**Your assignment:** Quote exactly and only this range of lines in the data below: the line that holds "Hogar (298, 94)" to the line that holds "[Tatuajes pequeños con significado]", both included.

**Material to process:**
━━━━━━━━━━━━━━━━━━━━
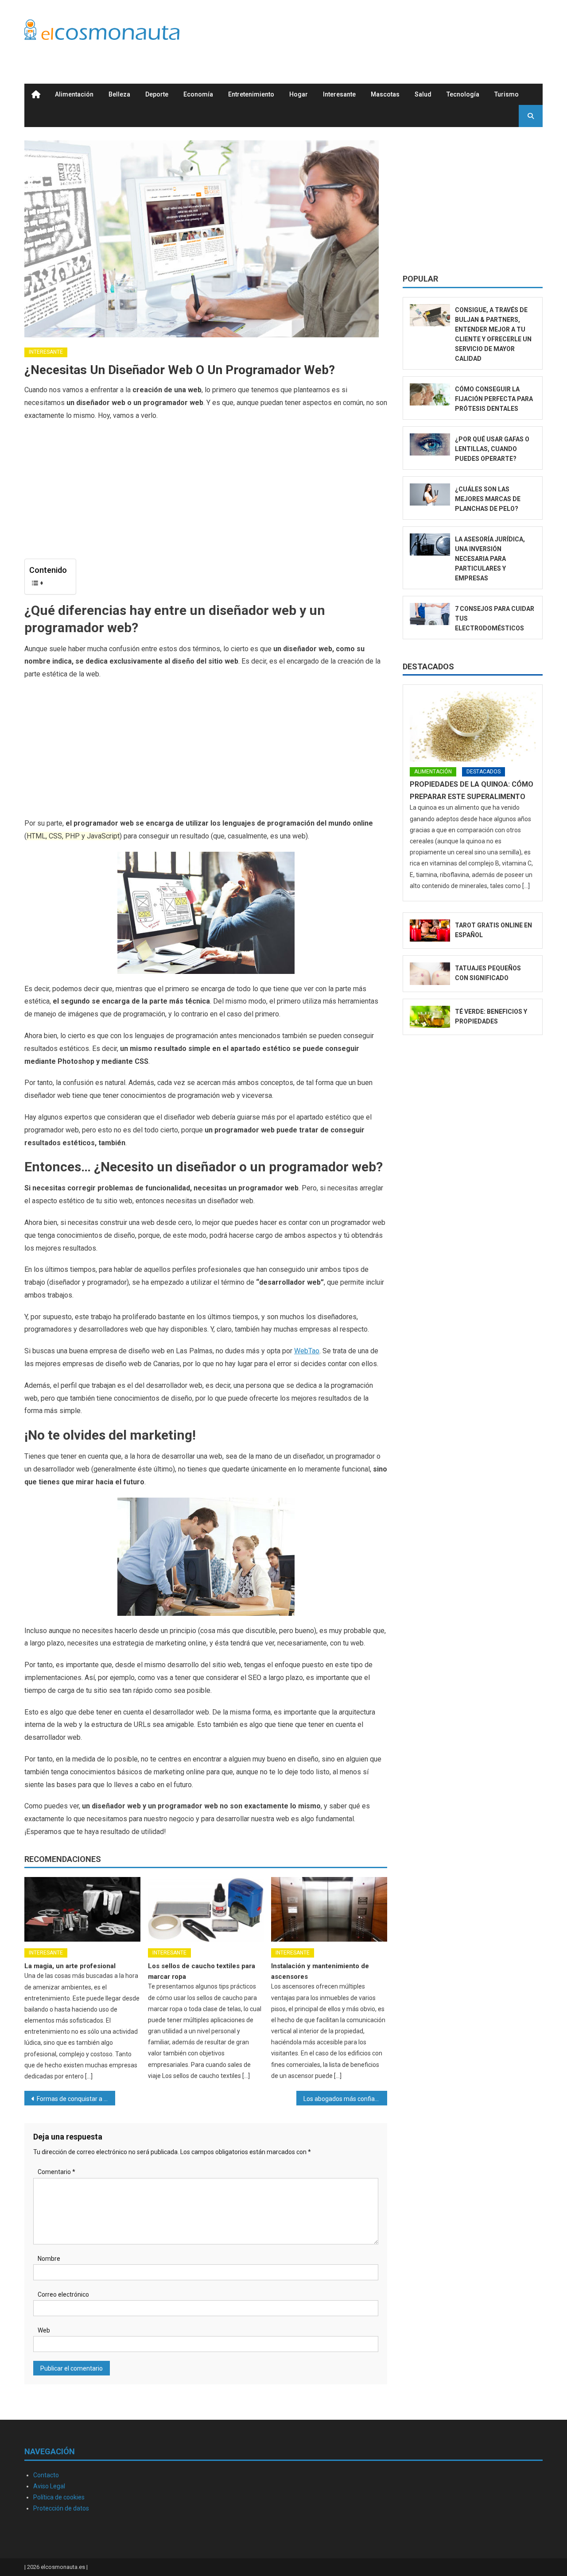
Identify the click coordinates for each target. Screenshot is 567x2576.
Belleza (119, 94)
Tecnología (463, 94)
━━━━━━━━━━━━━━━━━━━━
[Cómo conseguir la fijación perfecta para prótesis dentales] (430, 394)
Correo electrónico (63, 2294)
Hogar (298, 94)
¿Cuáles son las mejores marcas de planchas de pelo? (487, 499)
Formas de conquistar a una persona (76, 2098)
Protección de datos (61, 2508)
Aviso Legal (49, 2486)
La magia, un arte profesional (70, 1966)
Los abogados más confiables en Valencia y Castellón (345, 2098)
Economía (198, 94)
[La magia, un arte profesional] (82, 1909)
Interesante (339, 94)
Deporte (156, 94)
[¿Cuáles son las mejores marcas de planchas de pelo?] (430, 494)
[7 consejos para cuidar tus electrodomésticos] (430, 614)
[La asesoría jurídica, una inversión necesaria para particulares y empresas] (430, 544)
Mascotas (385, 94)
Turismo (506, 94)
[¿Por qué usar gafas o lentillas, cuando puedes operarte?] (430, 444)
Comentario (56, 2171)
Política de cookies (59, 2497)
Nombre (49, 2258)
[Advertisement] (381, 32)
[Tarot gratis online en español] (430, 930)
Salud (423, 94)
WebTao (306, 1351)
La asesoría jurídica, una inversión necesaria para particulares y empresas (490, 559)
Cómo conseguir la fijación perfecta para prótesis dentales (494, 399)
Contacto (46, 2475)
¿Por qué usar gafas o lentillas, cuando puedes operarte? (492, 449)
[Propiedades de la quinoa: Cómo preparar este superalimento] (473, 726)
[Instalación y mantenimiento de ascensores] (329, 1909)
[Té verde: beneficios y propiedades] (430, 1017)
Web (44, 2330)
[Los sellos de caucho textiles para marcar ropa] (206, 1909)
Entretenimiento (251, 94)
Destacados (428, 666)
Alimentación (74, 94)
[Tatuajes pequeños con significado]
━━━━━━━━━━━━━━━━━━━━
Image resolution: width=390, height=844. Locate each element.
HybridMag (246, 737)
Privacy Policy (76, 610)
━━━━━━━━━━━━━━━━━━━━
**Exercise response:**
Hogar (298, 94)
¿Cuáles son las mejores marcas de planchas de pelo? (487, 499)
Formas de conquistar a una persona (76, 2098)
Protección de datos (61, 2508)
Aviso Legal (49, 2486)
La magia, un arte profesional (70, 1966)
Los abogados más confiables en Valencia y Castellón (345, 2098)
Economía (198, 94)
[La magia, un arte profesional] (82, 1909)
Interesante (339, 94)
Deporte (156, 94)
[¿Cuáles son las mejores marcas de planchas de pelo?] (430, 494)
[7 consejos para cuidar tus electrodomésticos] (430, 614)
[La asesoría jurídica, una inversión necesaria para particulares y empresas] (430, 544)
Mascotas (385, 94)
Turismo (506, 94)
[¿Por qué usar gafas o lentillas, cuando puedes operarte?] (430, 444)
Comentario (56, 2171)
Política de cookies (59, 2497)
Nombre (49, 2258)
[Advertisement] (381, 32)
[Tarot gratis online en español] (430, 930)
Salud (423, 94)
WebTao (306, 1351)
La asesoría jurídica, una inversión necesaria para particulares y empresas (490, 559)
Cómo conseguir la fijación perfecta para prótesis dentales (494, 399)
Contacto (46, 2475)
¿Por qué usar gafas o lentillas, cuando puedes operarte? (492, 449)
[Propiedades de la quinoa: Cómo preparar este superalimento] (473, 726)
[Instalación y mantenimiento de ascensores] (329, 1909)
[Té verde: beneficios y propiedades] (430, 1017)
Web (44, 2330)
[Los sellos de caucho textiles para marcar ropa] (206, 1909)
Entretenimiento (251, 94)
Destacados (428, 666)
Alimentación (74, 94)
[Tatuajes pequeños con significado]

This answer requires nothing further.